** What to work on **
Make an exact copy of the entries below and leave any picture out of it.

[Stored data entries]
◇ ◇ ◇ ◇
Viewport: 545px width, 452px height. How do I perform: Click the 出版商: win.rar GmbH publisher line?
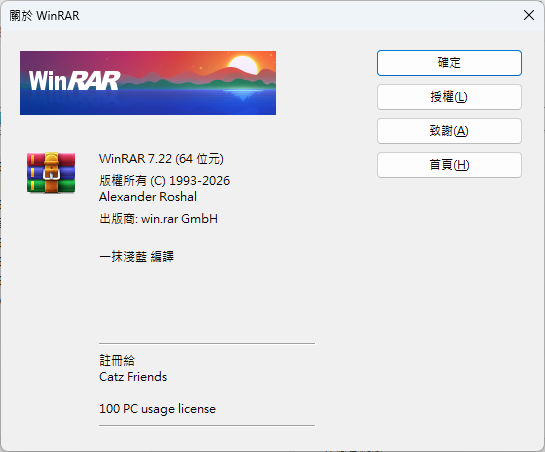[x=158, y=219]
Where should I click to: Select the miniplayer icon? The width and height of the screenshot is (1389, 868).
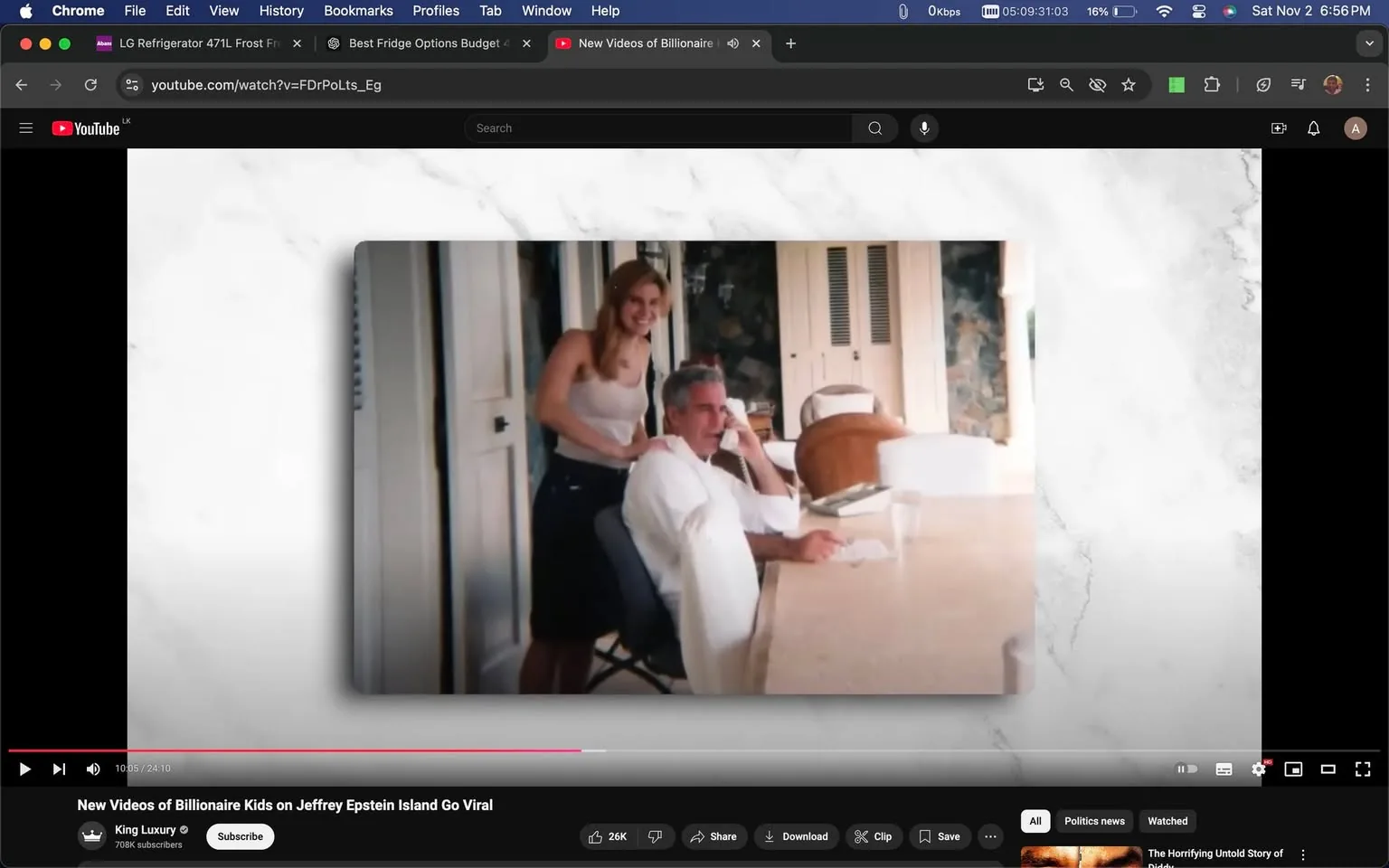(x=1292, y=769)
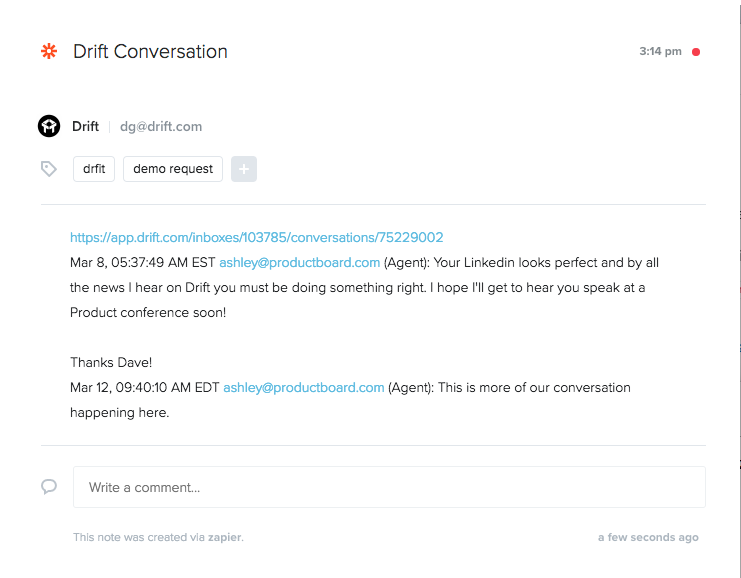
Task: Select the 'drfit' tag
Action: [x=94, y=169]
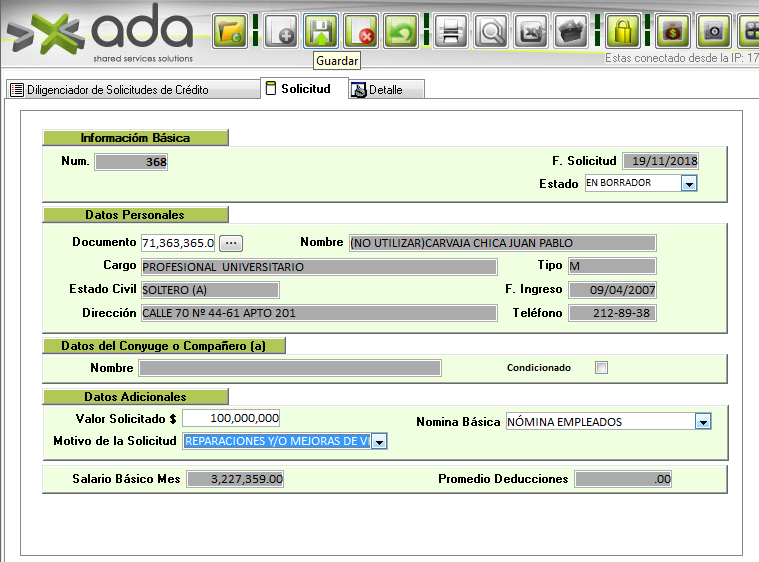Print using the printer toolbar icon
Image resolution: width=759 pixels, height=562 pixels.
click(x=451, y=31)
◇ ◇ ◇ ◇
** Solved exercise **
Viewport: 545px width, 452px height. How do I perform: Click the 出版商: win.rar GmbH publisher line?
[x=158, y=219]
Where should I click to: Select the miniplayer icon? The width and height of the screenshot is (1389, 868).
(x=1292, y=769)
Task: Select the 'drfit' tag
Action: [x=94, y=169]
Print using the printer toolbar icon
Image resolution: width=759 pixels, height=562 pixels.
click(x=451, y=31)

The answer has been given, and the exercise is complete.